Regarding the distribution of businesses, it started to be popular to consolidate chain-


stores on the “High Street” of many cities. The first ones to do so were: Marks and Spencer,
Ltd.; British Homes Stores, Ltd; and Woolworths, Ltd.
It also began a very strong co-operative movement between companies, especially in
manufactured consumption goods.

It must be highlighted the Finance Expansion of the “Big Five” banks, which hold 90% of
the assets in the banking system. They were Barclays, Lloyds, Midland, National Provincial
and Westminster. The expansion was based on London-based banks distributed
throughout the United Kingdom (e.g. subsidiary banks in Scotland and Northern Ireland).

By 1927 managers of the “Big Five” recognised the benefits of using machines. There was a
rapid diffusion of new managerial techniques and new technology was introduced in
banks between 1929 and 1934. The managerial structures and record systems developed
in the interwar years were adapted when computers were introduced until the late 1950s.
Some authors say there was an entrepreneurial and managerial failure. But no! There is no
evidence of British banks failing.

The engineering and automobile sectors suffered a huge transformation and many
innovative products were launched in the market.
There was an expansion in the manufacture and private ownership of cars; and new
household electrical products emerged:

a) Labour saving devices (largely female): irons, vacuum cleaners, cookers, refrigerators...
b) Leisure products – radio and also televisions (new and few).
The British market had to face an increasing competition from Japan and India. It was
handicapped by small scale of most of the enterprises in the industry, because they had a
limited scope for technical progress.

In order to face this situation, the Government and the Bank of England took actions which
attempted to encourage rationalisation (change the organization of a business according to
scientific principles of management in order to increase efficiency). However, many
company owners were reluctant to incur the costs of such changes.

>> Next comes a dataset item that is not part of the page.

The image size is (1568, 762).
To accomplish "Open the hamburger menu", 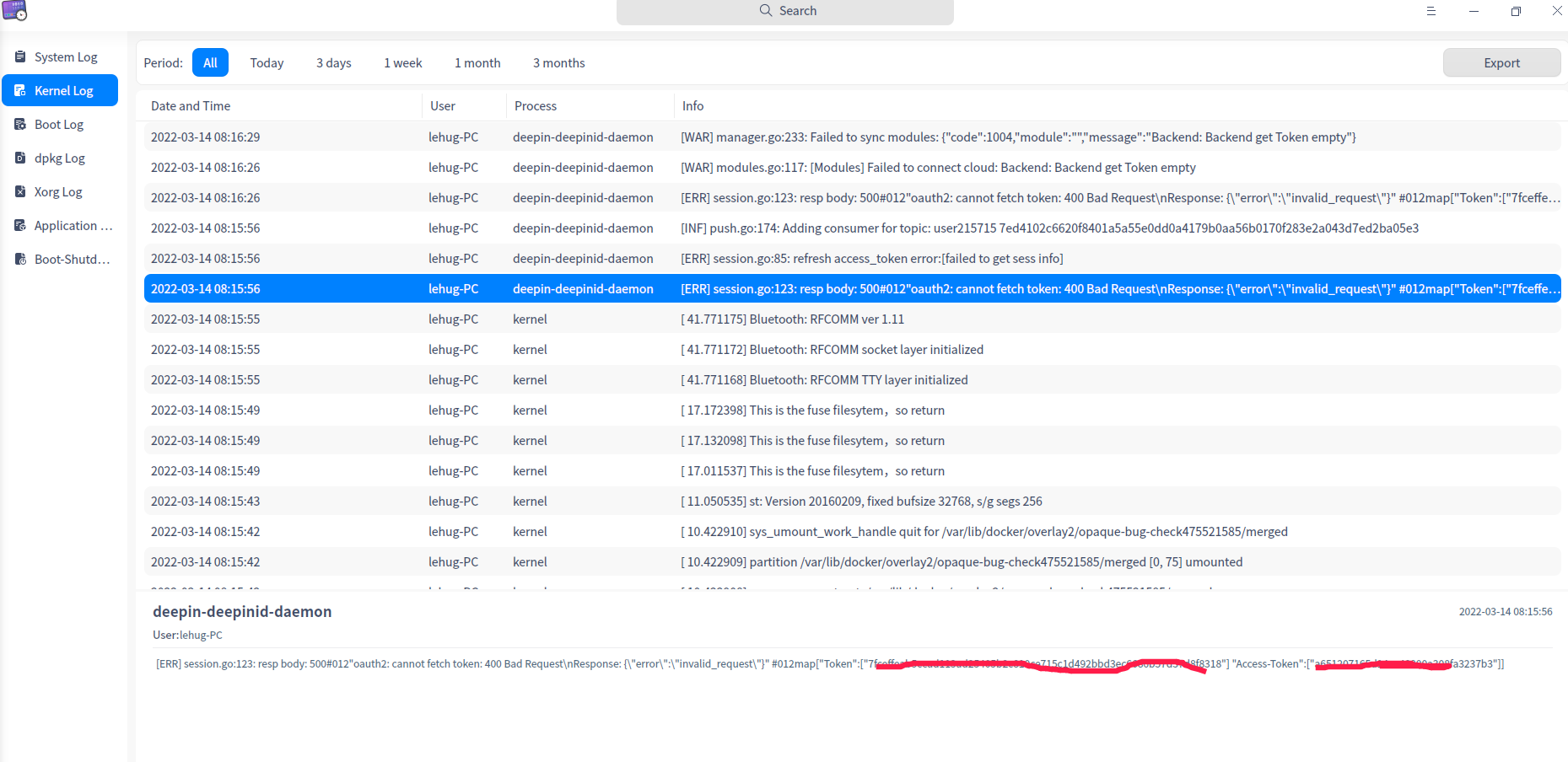I will pos(1431,11).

“Rationalisation” was also problematic as a concept because it could be understood in


many different ways to people:

a) Re-organisation of companies (divisionalization, diversification, firm's size...)


b) Introduction of new machinery
c) Development and launch of new products
d) Closure of less efficient factories

2.2.2.2. Recruiting managers

During the war, there was still that pre-1914 reliance on “in-house” training of supervisors
and white-collar workers. Only the largest companies needed managerial structures and
few needed complex and developed organisations. British companies had a history of
training managers in technical colleges and universities, but it was limited to some of them.
They were taught about law, accountancy, book-keeping, marketing and work place
organisation among others.

2.2.2.3. Wartime economic policy

By 1941 the demands of the war and the development of inflationary pressure ensured the
consideration of a new economic policy. This new policy was inspired by J.M. Keynes and it
was outlined by his How to Pay for the War. Keynes used his macroeconomic framework to
inform about an economic policy that was based in an efficient use of resources.

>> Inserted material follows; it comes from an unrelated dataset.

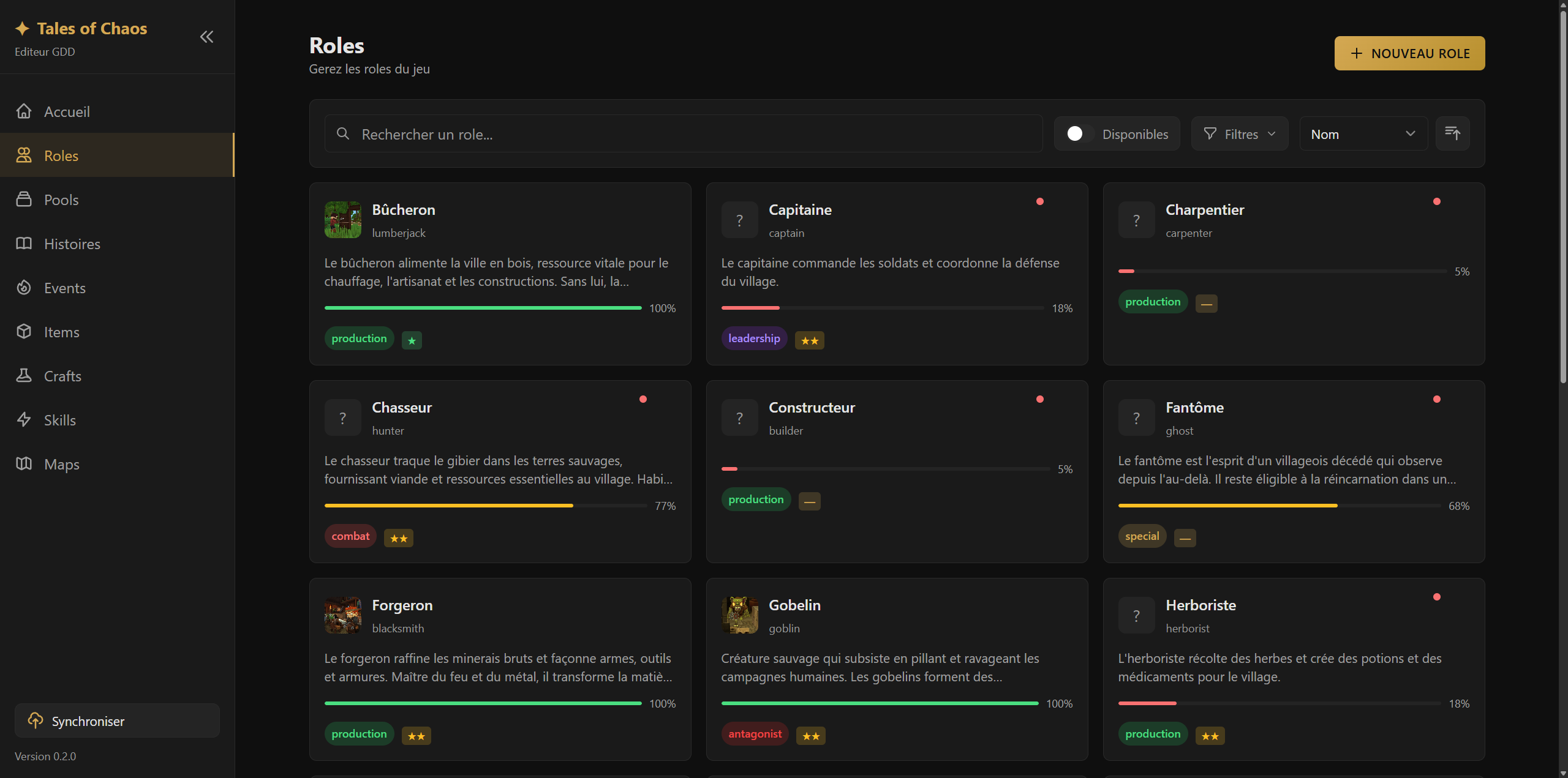Open the Maps section
Viewport: 1568px width, 778px height.
coord(62,464)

In 1939 the British economy still had lots of doubts. Companies responded in different
ways to technological and structural changes. Unemployment was still high, although they
were generating job positions. Moreover, inflation destroyed profits.

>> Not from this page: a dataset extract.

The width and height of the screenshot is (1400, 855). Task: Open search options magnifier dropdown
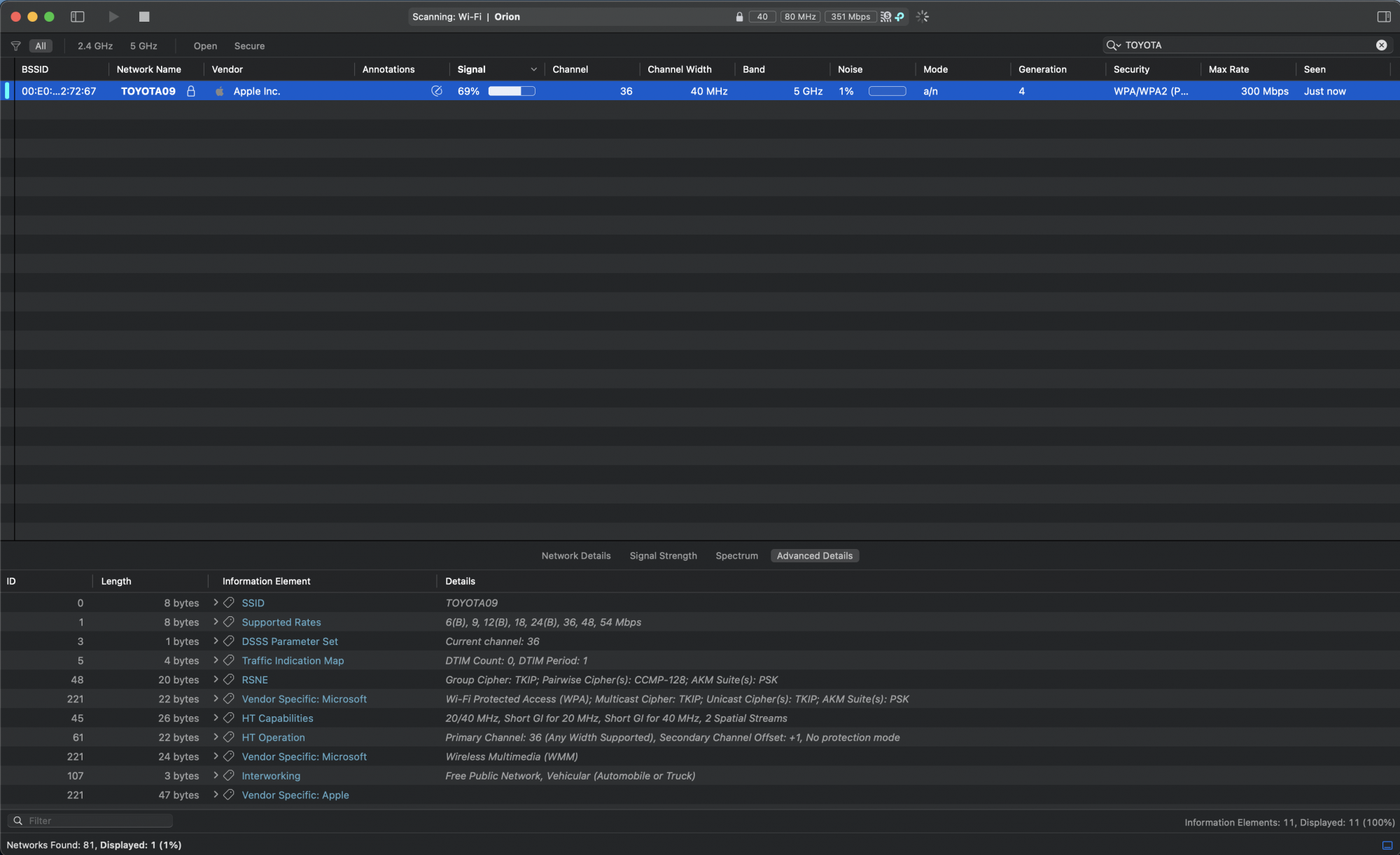[x=1113, y=46]
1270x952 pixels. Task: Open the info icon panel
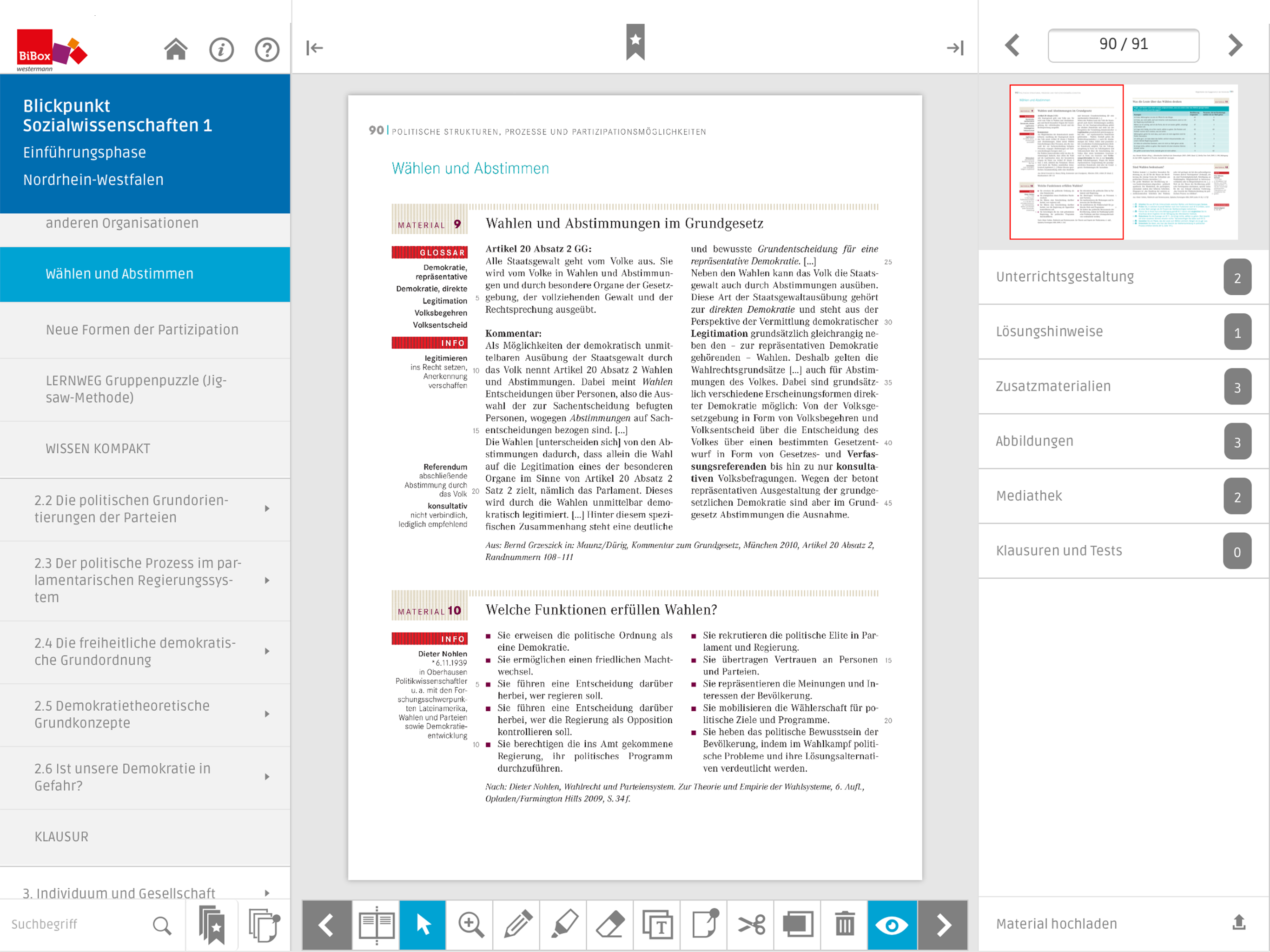(221, 49)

What proposed Keynes to do with the problem of inflation? He explains how the country
could plan spending and taxation in order to remove, or at least reduce, inflation. Even if
Keynes was really aware of inflation, some people criticized him of being an inflationist.

3. SUMMARY AND CONCLUSION

War contributed to economic recovery in all the major economies. The state played an
increased crucial role for stabilizing economy and protect society. Moreover, the share of
national expenditure taken by the state in each country expanded.

In the UK and the USA a state-directed private sector delivered the resources required to
win the war. In the end, the enormous productive capacity of the US economy ensured that
the Allies would defeat the Axis powers.